The constituent lists must meet these preconditions for correct behavior:

  • either each element of each list is an integer or an integer may be computed from the element using the keyer parameter below

  • each list is pre-sorted in ascending order

merge's behavior may be modified by additional options passed after the list:

  • limit

    Specifies a maximum number of elements to return. By default all elements are returned.

  • key_cb

    Specifies a callback routine which will be passed an element of an inner list through @_. The routine must return the integer value by which the element will be sorted. In effect, the default callback is sub {$_[0]}. This allows more complicated structures to be merged.

  • uniq_cb

    Specifies a callback routine which will be passed an element of an inner list through @_. The routine must return the integer value which identifies the element in some sense. Elements with the same identity value will not be duplicated in the output. Elements with the same identity must also have the same key.

    If no uniq_cb is passed, duplicates are allowed in the output.

NOTES

Only ascending order is supported. To merge lists which sorted in descending order, use key_cb = sub { -$_[0] }>.

EXPORT

None by default, merge at request.

ALGORITHM

The algorithm used to merge the lists is heurisitcally chosen based on the number of lists (N), the total number of elements in the lists (M), and the requested limit (L). (The heuristic constants were determined by analysis of benchmarks on a 2.5GHz Intel Xeon where all data fit in memory.)

When there are many lists and the element limit is a significant fraction of the total element count (L/M > 1/4), perl's built-in sort is used to order the concatenated lists. The time complexity is O(M log M). Since this method always processes the full list it cannot short-circuit in the highly-limited case, as do the priority queue methods.

When L is a smaller fraction of M, a priority queue is used to track the list heads. For small N, this is implemented as a linked list kept in sorted order (using linear-time insertion), yielding time complexity of O(L N). For large N, a Fibonacci heap is used, for a time complexity of O(L log N). The linked list has less bookkeeping overhead than the heap, so it is more efficient for fewer lists.

To force a particular implementation, set the package variable $MERGE_METHOD to one of these constants:

  • List::MergeSorted::XS::SORT

  • List::MergeSorted::XS::PRIO_LINEAR

  • List::MergeSorted::XS::PRIO_FIB

TODO

* Support comparitive orderings, where no mapping from elements to integers exists but a well-defined ordering exists for which a comparison callback callback can be provided.

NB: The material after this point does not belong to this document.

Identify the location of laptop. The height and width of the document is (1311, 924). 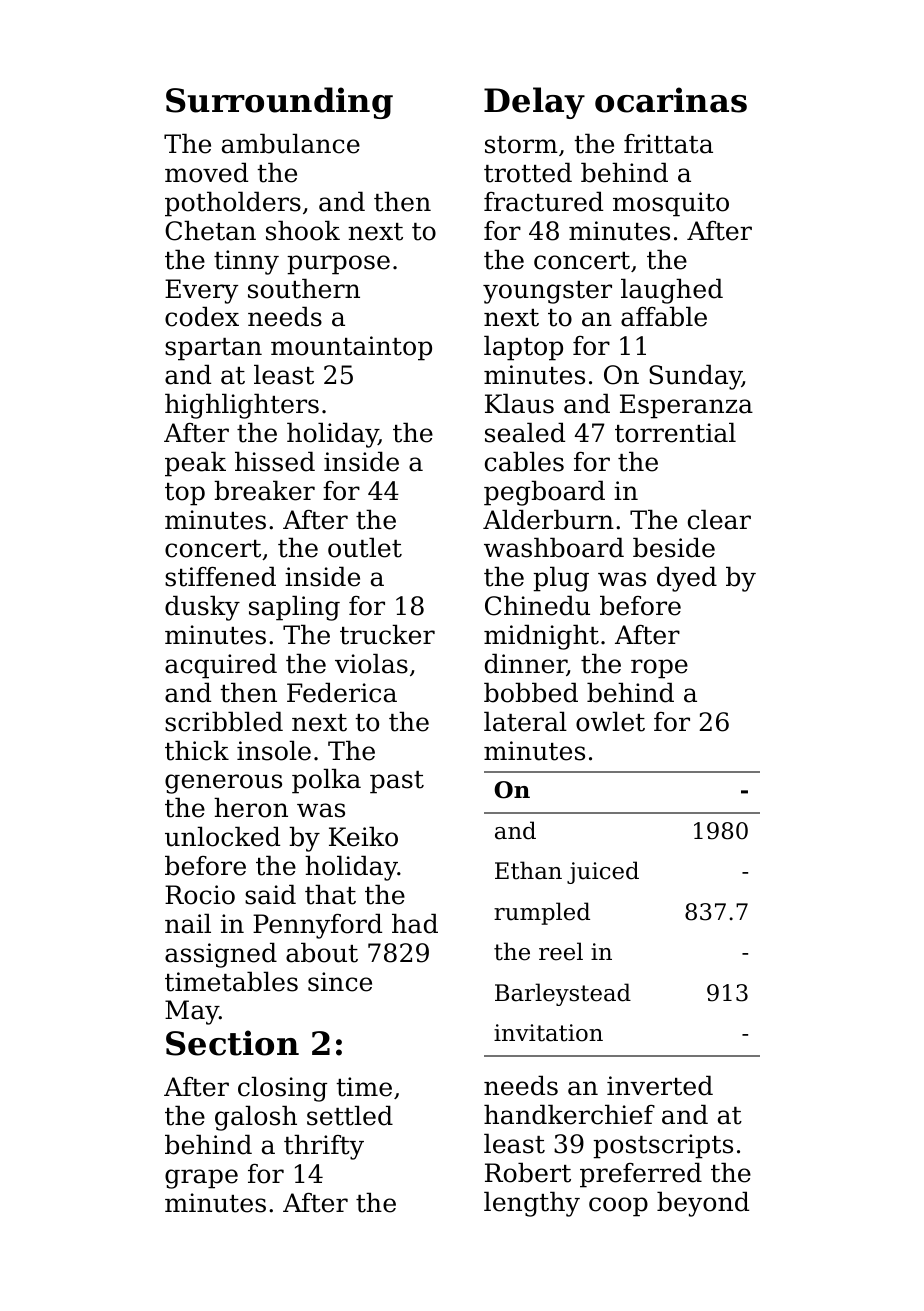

* Allow modification of the heuristics based on local benchmarks.

AUTHOR

Adam Thomason, <athomason@cpan.org>

COPYRIGHT AND LICENSE

Copyright (C) 2010 by Say Media Inc <cpan@saymedia.com>

This library is free software; you can redistribute it and/or modify it under the same terms as Perl itself, either Perl version 5.8.6 or, at your option, any later version of Perl 5 you may have available.